The full-length BDNF protein has 247 amino acids and is encoded by the BDNF gene on human chromosome11p13. As a secreted protein, BDNF is initially synthesized in the endoplasmic reticulum as a precursor protein, called pre-pro-BDNF, which is cleaved into the pro-BDNF isoform (~ 32 kDa) when translocated to the Golgi apparatus. There are three fates of pro-BDNF: (1) intracellular cleavage by furin or convertases followed by release of mature BDNF (mBDNF) (~ 14 kDa); (2) secretion as pro-BDNF and extracellular cleavage by metalloproteinases 2 (MMP2), MMP9 and plasmin; (3) secretion as pro-BDNF without modification [55‐58]. The cleavage conversion of pro-BDNF is controlled by  tissue plasminogen activator (tPA) [59]. BDNF functions are subsequently initiated by binding to one of its receptors, such as TrkB and p75 neurotrophin receptor (p75^NTR) [60]. Notably, the balance of pro-BDNF and mBDNF is important for synaptic plasticity. Pro-BDNF binds specifically to p75^NTR to regulate cell death and long-term depression (LTD) [26, 61‐63], while mBDNF binds more readily to TrkB to promote cell survival and LTP [64, 65]. As a co-receptor, sortilin is also involved in pro-BDNF-induced apoptosis [66, 67]. The binding region of pro-BDNF-sortilin interaction is located within amino acid residues 71–100 [68]. Therefore, the distinct binding affinities of the BDNF isoforms to various receptors are closely correlated with their action on synaptic plasticity. As a portion of pro-BDNF, BDNF pro-peptide is generated through N-terminal cleavage of pro-BDNF. The BDNF pro-peptide is localized at presynaptic termini to enhance hippocampal LTD [26, 69] and regulate dendritic spine morphology [70]. Therefore, the mBDNF, pro-BDNF and BDNF pro-peptide all modulate synaptic functions in the brain.

BDNF serves many important functions in the adult brain and has been shown to play a critical role in supporting neuronal survival and differentiation [71], enhancing synaptic transmission [72] and synaptic plasticity [73], and promoting memory processes [71, 74]. The neurotrophic functions of BDNF are primarily mediated by the TrkB receptor [75]. BDNF and TrkB are present at both presynaptic and postsynaptic sites in neurons.
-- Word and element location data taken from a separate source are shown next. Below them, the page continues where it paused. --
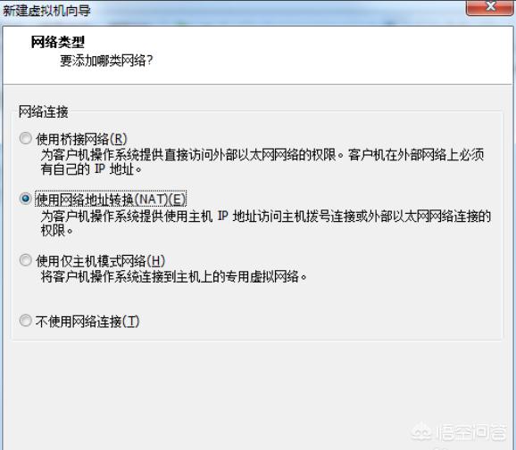The height and width of the screenshot is (450, 516).
Task: Click the 有自己的 IP 地址 description line
Action: point(91,169)
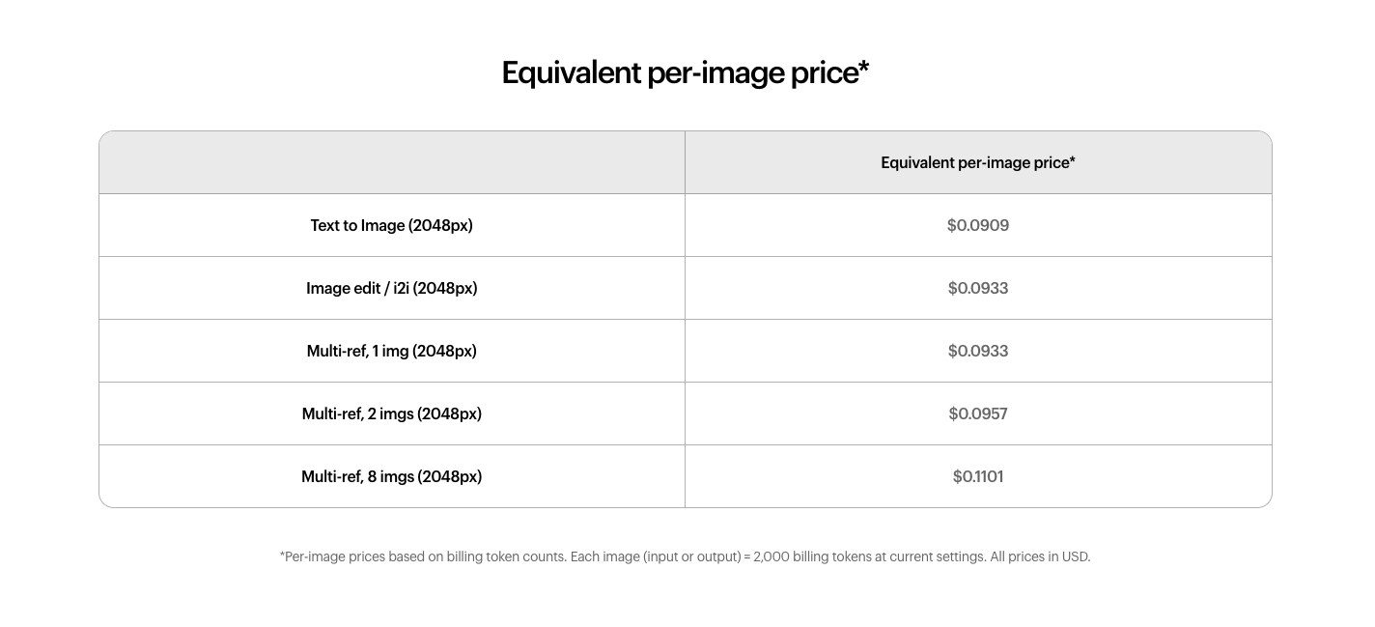Image resolution: width=1375 pixels, height=627 pixels.
Task: Click the asterisk in the table column header
Action: point(1072,160)
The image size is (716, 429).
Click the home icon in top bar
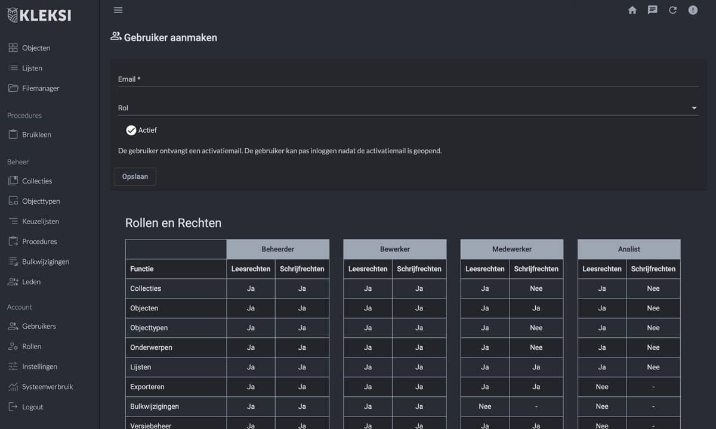[632, 10]
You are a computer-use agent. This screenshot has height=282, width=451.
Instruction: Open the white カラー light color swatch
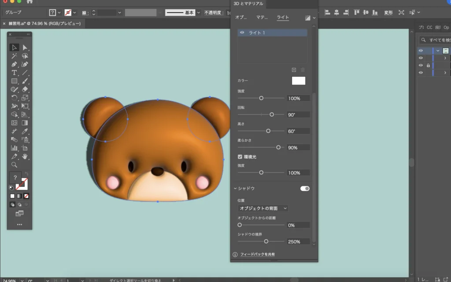(x=298, y=81)
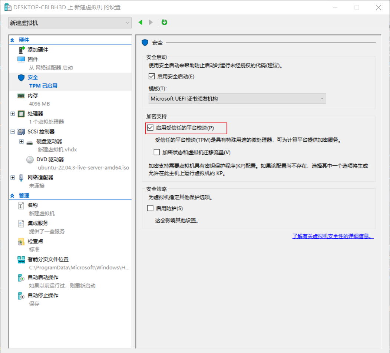
Task: Click the green back navigation arrow
Action: coord(141,23)
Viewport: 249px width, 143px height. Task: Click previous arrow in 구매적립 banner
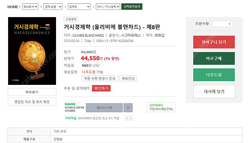(127, 118)
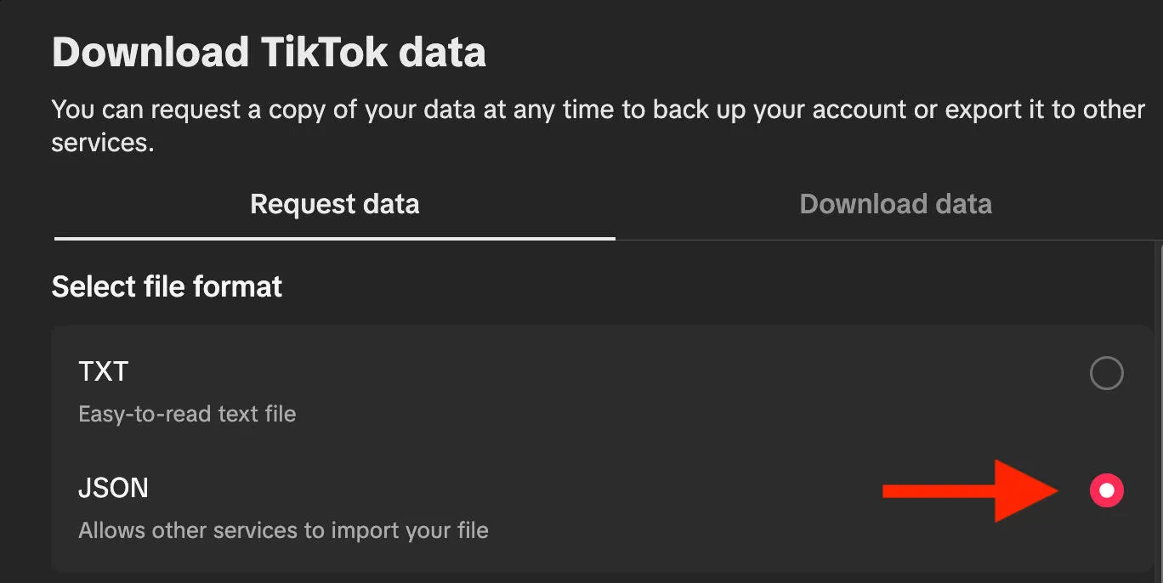Click the red arrowhead tip beside JSON radio
This screenshot has width=1163, height=583.
1054,490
Presynaptic BDNF promotes neurotransmitter release (e.g. glutamate and GABA) via the TrkB–MAP kinase–synapsin signaling cascade [76]. It has been reported that myosin VI (Myo6) and Myo6-binding protein (GIPC1) can form a complex to engage TrkB, which may be necessary for the BDNF–TrkB-mediated presynaptic function and synaptic plasticity [75]. Postsynaptic BDNF signaling contributes to enhancing the function of various ion channels, such as NMDAR, as well as calcium, sodium and potassium channels [77, 78]. Once activated, the synaptic effects of BDNF signaling occur within seconds [79]. Maintaining the functional regulation of the BDNF/TrkB system is vital to healthy ageing, as the loss of BDNF signaling in the adult brain has been associated with impaired learning and memory [80], declining cognition [81], and abnormal mood-related behavior [82].
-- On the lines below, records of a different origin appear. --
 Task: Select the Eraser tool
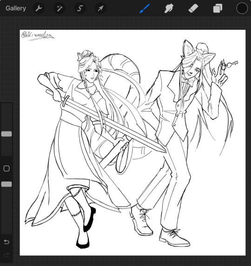coord(193,8)
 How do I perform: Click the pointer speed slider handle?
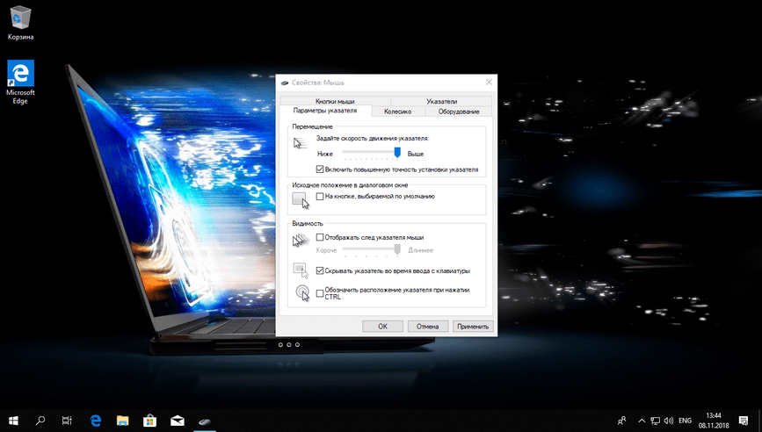click(397, 153)
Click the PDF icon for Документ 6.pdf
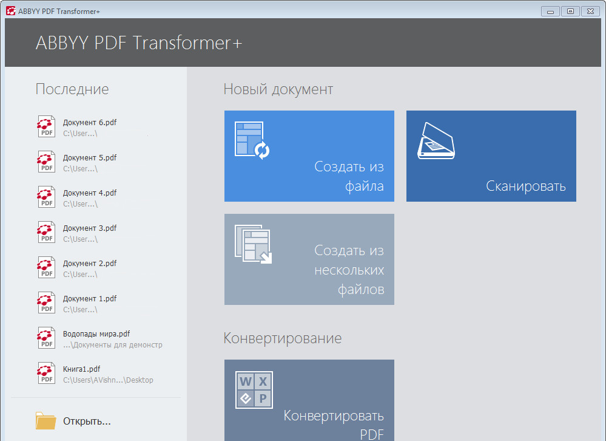This screenshot has width=606, height=441. [x=46, y=127]
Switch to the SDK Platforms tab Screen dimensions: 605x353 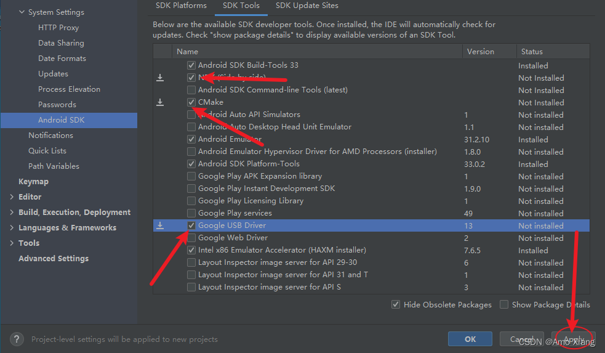(181, 6)
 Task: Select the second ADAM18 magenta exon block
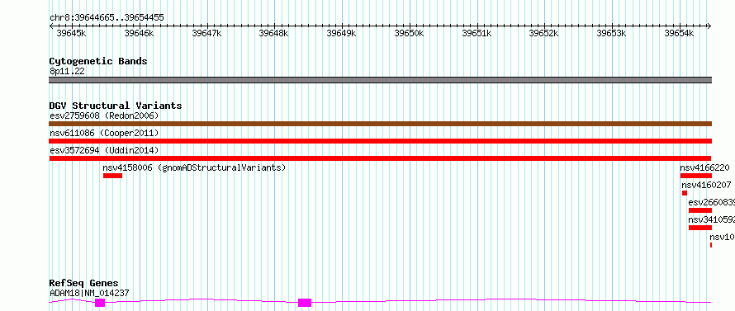(x=305, y=303)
BDNF mRNA is distributed throughout the central nervous system (CNS), including the cortical, hippocampal, nigral, amygdala and thalamic regions [83‐85]. The highest level of BDNF mRNA is found in the hippocampus [86]. Hippocampal BDNF expression is primarily localized to the CA2, the medial portion of CA1, and the nuclei of granule cells in the dentate gyrus and the pyramidal cell layer [87]. In addition, BDNF is highly produced and expressed in the entorhinal cortex, a key brain area for learning and memory and a major relay between the cortex and hippocampus. It has been found that BDNF produced in the entorhinal cortex is actively transported to the hippocampus [88]. The mRNA expression of BDNF has also been detected in the granule cell layer of the cerebellum [86]. Notably, although BDNF mRNA expression is lacking in certain regions of the brain (e.g., the adult rodent striatum), substantial amounts of BDNF protein can be found in these regions because axons can anterogradely transport BDNF mRNA to the terminals of BDNF-expressing neurons [85, 86]. Thus, factors regulating the neuronal circuitry between brain regions that contain BDNF-producing neurons (i.e., the entorhinal cortex) and regions that lack BDNF-producing neurons (i.e., the hippocampus) play a critical role in governing BDNF trafficking in the brain. Another important source of BDNF in the body is platelet cells [89]. Peripheral BDNF is stored in blood platelets and synthesized by vascular cells, epithelial cells, muscle cells, leukocytes and macrophages [90, 91]. Pro-BDNF was found in human blood samples with a molar ratio (of pro-BDNF to BDNF) of 1:5 in platelets and 10:1 in plasma. Platelet activation was also found to selectively release BDNF, but not pro-BDNF [92]. Recently, BDNF was also found to promote platelet activation, aggregation and secretion by activating a truncated form of the TrkB receptor [93]. However, assessments of BDNF levels in platelets have not been fully examined in AD patients. Questions about the role of pro-BDNF in platelet function and how the platelet ratio of pro-BDNF/BDNF related to neuronal levels remain unanswered.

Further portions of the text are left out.